Ces princes qui nous pilotent


C’était le rêve de tous les garçons.

PAR MARC SCHINDLER, Alès (France)

L’uniforme avec les galons dorés, la casquette, le teint bronzé, les lunettes noires, les grands voyages, les hôtels de luxe, les jolies hôtesses: pilote de ligne! Mais ça ne fait plus rêver, depuis la guerre du Golfe. Avant, c’était le temps du prestige, des gros salaires. Le temps où voyager en avion était un privilège réservé aux riches. Fini tout ça: on peut aller passer ses vacances à New York pour 373 euros aller et retour. Si vous préférez voler Français, il vous en coûtera 669 euros!

Air France, mariée au néerlandais KLM, a pris en pleine figure les compagnies à bas prix (low-cost en franglais). Easy Jet, Ryanair et les autres flibustiers du ciel cassent les prix à tout va et les clients adorent. Fini le champagne à bord, les repas raffinés, les jolies hôtesses attentionnées. Aujourd’hui, l’avion, c’est l’autobus des airs. Et les compagnies traditionnelles, celles dont les noms faisaient rêver – Air France, British Airway, Swissair, Lufthansa, Alitalia, TWA, American Airline – luttent pour survivre. Elles ont fusionné ou même sombré. Pour garder la tête hors de l’eau, toutes les compagnies aériennes ont dû casser leurs prix: hors du low-cost, pas de salut!

Evidemment, ces princes qui nous pilotent font la grimace. Quant on est commandant de bord sur A380 chez Air France, on gagne , selon Le “Parisien”, entre 155 000 et 196 000 euros par an pour 670 heures de travail par an. Sur Transavia, la filiale low cost, on doit se contenter de 139 000 à 160 000 euros par an, pour 700 heures de vol par an. Les pilotes français volent 20-25% de moins que leurs collègues européens.

Bon, d’accord, pilote de ligne, c’est un métier stressant, avec les horaires irréguliers, les changement de fuseaux horaires, la responsabilité de la vie des passagers. Mais quand les Français travaillent en moyenne plus de 1600 heures par an et gagnent en moyenne 2187 euros net par mois, il y a certainement plus malheureux qu’un pilote d’Air France! Depuis plusieurs années, les dirigeants de la compagnie aérienne ont multiplié les plans sociaux. Comme le rappelle le “Monde“: «En deux ans, le transporteur aérien a en particulier mis en œuvre deux programmes de réduction d’effectif. Son plan Transform, lancé à l’été 2012, à peine mis en œuvre en 2013, a nécessité une deuxième couche à l’automne. Ce devait être la dernière, avait promis M. de Juniac . La difficulté est que le monde ne s’arrête pas plus de tourner que les concurrents de se battre. Le PDG d’Air France-KLM a confirmé, devant l’assemblée générale de ses actionnaires mardi 20 mai, que les efforts de productivité et de réduction de coûts ne sont pas terminés.»
:::::
TRAVAIL À FAIRE
a) Résumez sous forme de liste le paragraphe de l'article sur les pilotes de ligne qui commence par « Air France, mariée au néerlandais KLM », en conservant ses faits principaux.
b) D'après l'article sur les pilotes de ligne, pourquoi y a-t-il « certainement plus malheureux qu'un pilote d'Air France » ? Répondez en une à trois phrases.
c) Citez le passage de l'article sur les pilotes de ligne qui commence par « Evidemment, ces princes » et se poursuit jusqu'à « leurs collègues européens. ».
Les données n'ont pas à être utilisées ici.

DONNÉES AFFICHÉES
:::::
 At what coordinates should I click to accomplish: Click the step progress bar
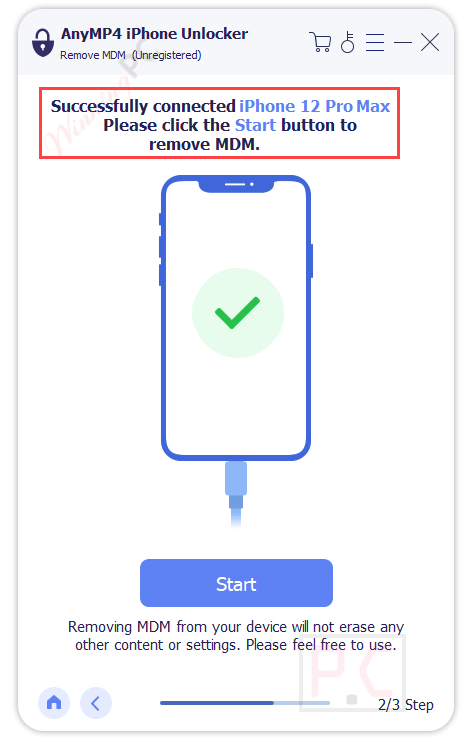[244, 703]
:::::
RÉPONSES AUX CONSIGNES
a)
- Air France, unie à KLM, subit de plein fouet la concurrence des compagnies à bas prix.
- Easy Jet, Ryanair et d'autres cassent les prix, ce que les clients apprécient.
- Le champagne, les repas raffinés et les hôtesses attentionnées ont disparu : l'avion est devenu l'autobus des airs.
- Les compagnies traditionnelles (Air France, British Airway, Swissair, Lufthansa, Alitalia, TWA, American Airline) luttent pour survivre, et certaines ont fusionné ou sombré.
- Pour rester à flot, toutes les compagnies ont dû baisser leurs prix.

b) Les Français travaillent en moyenne plus de 1600 heures par an et gagnent en moyenne 2187 euros net par mois. Un commandant de bord sur A380 chez Air France touche entre 155 000 et 196 000 euros par an pour 670 heures de travail.

c)
Evidemment, ces princes qui nous pilotent font la grimace. Quant on est commandant de bord sur A380 chez Air France, on gagne , selon Le “Parisien”, entre 155 000 et 196 000 euros par an pour 670 heures de travail par an. Sur Transavia, la filiale low cost, on doit se contenter de 139 000 à 160 000 euros par an, pour 700 heures de vol par an. Les pilotes français volent 20-25% de moins que leurs collègues européens.